A través del Decreto 697/2026, publicado en el Boletín Oficial, el Gobierno nacional disolvió el Instituto Nacional de Alimentos y distribuyó sus funciones entre el Servicio Nacional de Sanidad y Calidad Agroalimentaria (SENASA) y el Ministerio de Salud.
La medida reorganiza las tareas de control y fiscalización de los alimentos en el país y establece una nueva distribución de responsabilidades entre ambos organismos.
El SENASA tendrá a su cargo el control del cumplimiento de las normas vigentes y centralizará el registro de las importaciones de alimentos. Según establece la normativa, esta modificación busca evitar la duplicación de trámites y agilizar los procesos de habilitación para el sector.
Por su parte, el Ministerio de Salud asumirá la definición de las políticas sanitarias vinculadas con la alimentación y la evaluación de la evidencia científica relacionada con la composición de los productos.

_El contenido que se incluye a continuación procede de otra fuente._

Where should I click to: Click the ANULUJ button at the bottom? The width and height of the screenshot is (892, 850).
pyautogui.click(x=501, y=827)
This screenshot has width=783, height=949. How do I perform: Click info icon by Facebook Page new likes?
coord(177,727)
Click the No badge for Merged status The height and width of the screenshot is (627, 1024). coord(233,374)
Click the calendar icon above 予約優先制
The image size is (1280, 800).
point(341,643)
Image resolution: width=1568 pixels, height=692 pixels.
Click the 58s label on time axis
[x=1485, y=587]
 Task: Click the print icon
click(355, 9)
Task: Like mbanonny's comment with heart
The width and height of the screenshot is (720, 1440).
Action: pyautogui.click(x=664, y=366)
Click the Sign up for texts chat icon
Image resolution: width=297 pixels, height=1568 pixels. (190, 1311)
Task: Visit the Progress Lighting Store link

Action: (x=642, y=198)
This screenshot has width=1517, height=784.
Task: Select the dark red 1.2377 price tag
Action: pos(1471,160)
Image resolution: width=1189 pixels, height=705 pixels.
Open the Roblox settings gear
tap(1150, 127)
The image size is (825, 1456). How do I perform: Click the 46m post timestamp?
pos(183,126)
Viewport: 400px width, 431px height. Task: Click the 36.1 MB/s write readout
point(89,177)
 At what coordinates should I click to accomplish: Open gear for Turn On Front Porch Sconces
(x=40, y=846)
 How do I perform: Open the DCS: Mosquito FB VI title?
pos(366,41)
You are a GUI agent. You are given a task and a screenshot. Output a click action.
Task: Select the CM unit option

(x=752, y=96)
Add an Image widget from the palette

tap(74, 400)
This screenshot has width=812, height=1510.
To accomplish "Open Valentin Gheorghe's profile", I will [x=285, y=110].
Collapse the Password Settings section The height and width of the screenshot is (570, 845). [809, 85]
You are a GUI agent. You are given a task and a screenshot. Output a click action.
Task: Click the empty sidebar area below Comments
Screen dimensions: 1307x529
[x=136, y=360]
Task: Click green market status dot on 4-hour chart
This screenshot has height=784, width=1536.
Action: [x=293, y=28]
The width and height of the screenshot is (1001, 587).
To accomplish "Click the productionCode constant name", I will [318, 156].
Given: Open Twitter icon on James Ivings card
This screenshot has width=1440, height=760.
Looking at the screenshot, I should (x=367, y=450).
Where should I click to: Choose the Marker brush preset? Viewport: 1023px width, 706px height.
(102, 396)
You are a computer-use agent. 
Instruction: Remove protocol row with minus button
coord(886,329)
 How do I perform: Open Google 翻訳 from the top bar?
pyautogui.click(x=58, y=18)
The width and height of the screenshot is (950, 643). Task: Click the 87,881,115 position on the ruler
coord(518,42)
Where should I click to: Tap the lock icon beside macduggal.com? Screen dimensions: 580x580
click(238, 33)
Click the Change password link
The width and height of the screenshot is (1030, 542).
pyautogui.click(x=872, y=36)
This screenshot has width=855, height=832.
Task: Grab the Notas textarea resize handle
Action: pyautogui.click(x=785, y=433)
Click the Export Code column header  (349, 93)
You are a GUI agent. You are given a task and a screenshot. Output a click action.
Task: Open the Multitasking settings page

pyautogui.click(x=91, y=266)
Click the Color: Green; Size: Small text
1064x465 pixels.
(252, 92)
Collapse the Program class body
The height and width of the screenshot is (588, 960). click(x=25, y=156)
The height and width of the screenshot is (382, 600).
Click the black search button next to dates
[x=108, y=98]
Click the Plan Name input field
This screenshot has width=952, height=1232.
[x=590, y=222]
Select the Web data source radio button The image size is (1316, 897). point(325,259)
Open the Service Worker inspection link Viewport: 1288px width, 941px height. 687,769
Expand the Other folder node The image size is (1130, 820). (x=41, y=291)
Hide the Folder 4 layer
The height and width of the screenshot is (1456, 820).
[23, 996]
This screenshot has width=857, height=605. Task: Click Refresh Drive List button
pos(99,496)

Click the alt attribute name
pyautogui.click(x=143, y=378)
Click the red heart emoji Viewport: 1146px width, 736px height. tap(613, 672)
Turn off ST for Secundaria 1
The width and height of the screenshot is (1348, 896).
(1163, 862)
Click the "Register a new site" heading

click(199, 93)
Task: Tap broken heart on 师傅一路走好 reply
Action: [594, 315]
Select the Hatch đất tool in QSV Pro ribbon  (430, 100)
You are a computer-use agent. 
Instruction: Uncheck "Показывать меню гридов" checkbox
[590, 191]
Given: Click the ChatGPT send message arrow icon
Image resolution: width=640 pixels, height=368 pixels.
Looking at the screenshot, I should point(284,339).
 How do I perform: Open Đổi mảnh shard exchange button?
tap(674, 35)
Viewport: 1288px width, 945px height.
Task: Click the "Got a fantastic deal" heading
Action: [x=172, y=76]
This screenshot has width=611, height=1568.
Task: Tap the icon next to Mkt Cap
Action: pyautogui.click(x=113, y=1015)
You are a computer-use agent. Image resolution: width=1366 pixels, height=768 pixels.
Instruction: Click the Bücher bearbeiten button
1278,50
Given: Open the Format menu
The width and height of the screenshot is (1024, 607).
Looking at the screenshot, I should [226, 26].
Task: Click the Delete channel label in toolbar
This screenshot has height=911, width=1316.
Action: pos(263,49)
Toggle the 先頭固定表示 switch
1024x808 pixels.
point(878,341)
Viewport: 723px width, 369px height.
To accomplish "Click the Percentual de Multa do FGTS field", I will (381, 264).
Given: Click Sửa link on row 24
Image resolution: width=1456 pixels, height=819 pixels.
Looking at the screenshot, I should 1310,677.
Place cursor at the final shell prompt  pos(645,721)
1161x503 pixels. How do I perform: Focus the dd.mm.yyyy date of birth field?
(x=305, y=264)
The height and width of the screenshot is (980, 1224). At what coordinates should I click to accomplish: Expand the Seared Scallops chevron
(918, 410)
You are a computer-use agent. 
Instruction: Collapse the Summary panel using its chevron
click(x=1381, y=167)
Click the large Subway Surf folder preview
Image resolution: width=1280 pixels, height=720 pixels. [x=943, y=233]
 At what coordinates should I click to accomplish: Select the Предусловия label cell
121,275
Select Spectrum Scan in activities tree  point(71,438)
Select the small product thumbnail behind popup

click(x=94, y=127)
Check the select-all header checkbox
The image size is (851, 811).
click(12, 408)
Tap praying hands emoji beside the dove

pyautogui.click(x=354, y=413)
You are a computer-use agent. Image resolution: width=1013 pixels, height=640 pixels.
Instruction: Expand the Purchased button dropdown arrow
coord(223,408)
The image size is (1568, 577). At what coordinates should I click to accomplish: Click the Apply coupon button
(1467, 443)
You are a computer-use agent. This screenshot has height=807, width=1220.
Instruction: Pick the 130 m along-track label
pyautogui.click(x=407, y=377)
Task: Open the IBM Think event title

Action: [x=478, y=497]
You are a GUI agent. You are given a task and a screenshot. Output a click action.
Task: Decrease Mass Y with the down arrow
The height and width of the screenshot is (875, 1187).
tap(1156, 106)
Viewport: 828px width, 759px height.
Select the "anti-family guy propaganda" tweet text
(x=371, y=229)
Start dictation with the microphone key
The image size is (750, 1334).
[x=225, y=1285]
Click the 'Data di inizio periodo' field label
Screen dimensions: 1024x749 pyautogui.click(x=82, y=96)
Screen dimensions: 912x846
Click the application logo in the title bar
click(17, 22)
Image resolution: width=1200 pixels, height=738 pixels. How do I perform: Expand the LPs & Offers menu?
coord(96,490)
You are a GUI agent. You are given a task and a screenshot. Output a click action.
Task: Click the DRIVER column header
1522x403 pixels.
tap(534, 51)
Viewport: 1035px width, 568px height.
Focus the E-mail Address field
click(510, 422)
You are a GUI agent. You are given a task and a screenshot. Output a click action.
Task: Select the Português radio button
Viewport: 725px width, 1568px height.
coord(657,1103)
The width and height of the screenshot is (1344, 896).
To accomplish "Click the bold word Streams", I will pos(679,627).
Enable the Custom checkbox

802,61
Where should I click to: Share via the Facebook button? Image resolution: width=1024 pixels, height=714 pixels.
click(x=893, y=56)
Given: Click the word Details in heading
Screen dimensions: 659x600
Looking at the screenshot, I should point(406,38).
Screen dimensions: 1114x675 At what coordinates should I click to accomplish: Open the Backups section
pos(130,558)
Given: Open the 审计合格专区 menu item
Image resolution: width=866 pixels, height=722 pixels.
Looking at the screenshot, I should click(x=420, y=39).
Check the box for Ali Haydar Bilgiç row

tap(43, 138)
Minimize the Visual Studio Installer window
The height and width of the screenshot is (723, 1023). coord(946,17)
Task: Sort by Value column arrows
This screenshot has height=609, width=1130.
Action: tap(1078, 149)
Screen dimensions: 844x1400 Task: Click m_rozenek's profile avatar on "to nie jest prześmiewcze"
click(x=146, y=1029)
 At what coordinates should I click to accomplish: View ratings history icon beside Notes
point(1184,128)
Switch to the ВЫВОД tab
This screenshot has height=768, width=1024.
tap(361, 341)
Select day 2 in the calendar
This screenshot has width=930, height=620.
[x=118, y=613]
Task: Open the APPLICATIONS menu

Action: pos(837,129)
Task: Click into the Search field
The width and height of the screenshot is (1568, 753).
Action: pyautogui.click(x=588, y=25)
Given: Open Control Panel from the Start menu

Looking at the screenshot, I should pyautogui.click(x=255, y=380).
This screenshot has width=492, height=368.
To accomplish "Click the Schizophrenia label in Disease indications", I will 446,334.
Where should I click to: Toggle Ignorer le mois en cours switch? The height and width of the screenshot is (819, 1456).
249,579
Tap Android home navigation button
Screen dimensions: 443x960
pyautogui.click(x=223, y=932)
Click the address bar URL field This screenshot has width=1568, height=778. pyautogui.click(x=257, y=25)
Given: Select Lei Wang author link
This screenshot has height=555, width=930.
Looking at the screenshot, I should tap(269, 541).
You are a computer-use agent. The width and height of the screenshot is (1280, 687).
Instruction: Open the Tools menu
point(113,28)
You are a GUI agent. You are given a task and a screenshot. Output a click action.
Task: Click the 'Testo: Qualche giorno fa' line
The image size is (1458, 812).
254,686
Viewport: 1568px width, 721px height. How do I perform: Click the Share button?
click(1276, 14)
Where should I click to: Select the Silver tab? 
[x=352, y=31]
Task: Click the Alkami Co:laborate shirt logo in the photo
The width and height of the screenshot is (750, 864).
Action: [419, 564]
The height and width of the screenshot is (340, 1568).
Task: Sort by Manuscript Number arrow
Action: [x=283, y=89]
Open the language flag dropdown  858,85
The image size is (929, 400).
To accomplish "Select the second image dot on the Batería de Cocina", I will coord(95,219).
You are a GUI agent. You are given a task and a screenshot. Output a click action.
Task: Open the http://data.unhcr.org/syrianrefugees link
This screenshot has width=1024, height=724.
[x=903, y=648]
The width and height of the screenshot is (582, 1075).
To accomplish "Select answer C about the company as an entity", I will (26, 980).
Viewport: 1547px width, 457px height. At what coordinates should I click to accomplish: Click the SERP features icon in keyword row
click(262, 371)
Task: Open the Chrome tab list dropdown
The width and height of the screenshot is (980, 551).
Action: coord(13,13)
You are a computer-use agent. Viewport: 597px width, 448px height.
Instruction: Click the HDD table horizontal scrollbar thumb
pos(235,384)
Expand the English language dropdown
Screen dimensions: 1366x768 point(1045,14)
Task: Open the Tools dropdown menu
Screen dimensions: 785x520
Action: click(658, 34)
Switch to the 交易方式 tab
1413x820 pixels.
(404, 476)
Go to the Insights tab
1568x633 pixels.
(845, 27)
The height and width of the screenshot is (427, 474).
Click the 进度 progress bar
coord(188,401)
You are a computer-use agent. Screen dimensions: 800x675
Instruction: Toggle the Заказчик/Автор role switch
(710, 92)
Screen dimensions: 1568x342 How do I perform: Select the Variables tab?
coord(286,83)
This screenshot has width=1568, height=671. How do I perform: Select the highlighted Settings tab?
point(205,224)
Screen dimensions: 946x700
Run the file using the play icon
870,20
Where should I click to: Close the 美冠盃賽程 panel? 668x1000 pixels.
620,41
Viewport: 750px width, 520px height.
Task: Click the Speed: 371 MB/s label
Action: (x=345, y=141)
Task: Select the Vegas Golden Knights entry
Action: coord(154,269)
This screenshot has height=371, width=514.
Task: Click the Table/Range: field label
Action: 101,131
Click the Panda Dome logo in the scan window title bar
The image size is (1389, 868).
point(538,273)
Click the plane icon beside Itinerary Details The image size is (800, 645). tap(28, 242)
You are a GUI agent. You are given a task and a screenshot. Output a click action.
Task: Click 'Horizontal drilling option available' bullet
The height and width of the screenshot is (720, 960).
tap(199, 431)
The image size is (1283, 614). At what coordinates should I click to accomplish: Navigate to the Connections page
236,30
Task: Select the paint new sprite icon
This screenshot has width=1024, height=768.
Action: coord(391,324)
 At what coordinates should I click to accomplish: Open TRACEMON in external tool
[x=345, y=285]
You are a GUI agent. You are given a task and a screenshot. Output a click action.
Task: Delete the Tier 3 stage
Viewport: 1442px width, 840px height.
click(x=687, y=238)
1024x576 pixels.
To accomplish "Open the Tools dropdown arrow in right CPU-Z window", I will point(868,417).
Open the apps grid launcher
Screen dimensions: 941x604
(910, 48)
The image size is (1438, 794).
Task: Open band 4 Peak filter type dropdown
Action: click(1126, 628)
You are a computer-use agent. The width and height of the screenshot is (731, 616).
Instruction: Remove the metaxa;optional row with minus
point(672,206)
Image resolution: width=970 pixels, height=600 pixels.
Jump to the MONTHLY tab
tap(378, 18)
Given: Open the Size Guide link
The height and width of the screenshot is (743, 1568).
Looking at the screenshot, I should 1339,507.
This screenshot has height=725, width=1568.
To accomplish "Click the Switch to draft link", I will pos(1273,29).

De esta manera, la cartera sanitaria establecerá las pautas que deberán cumplir las empresas, mientras que el SENASA fiscalizará su cumplimiento.
El decreto también introduce modificaciones en el Código Alimentario Argentino y establece un plazo máximo de 45 días hábiles para actualizarlo.
Según el Gobierno, los cambios apuntan a simplificar los procesos vinculados con la producción nacional y el comercio exterior. Además, la normativa contempla la posibilidad de establecer convenios con las provincias y la Ciudad Autónoma de Buenos Aires para avanzar en la unificación de registros, aranceles y sanciones en todo el país.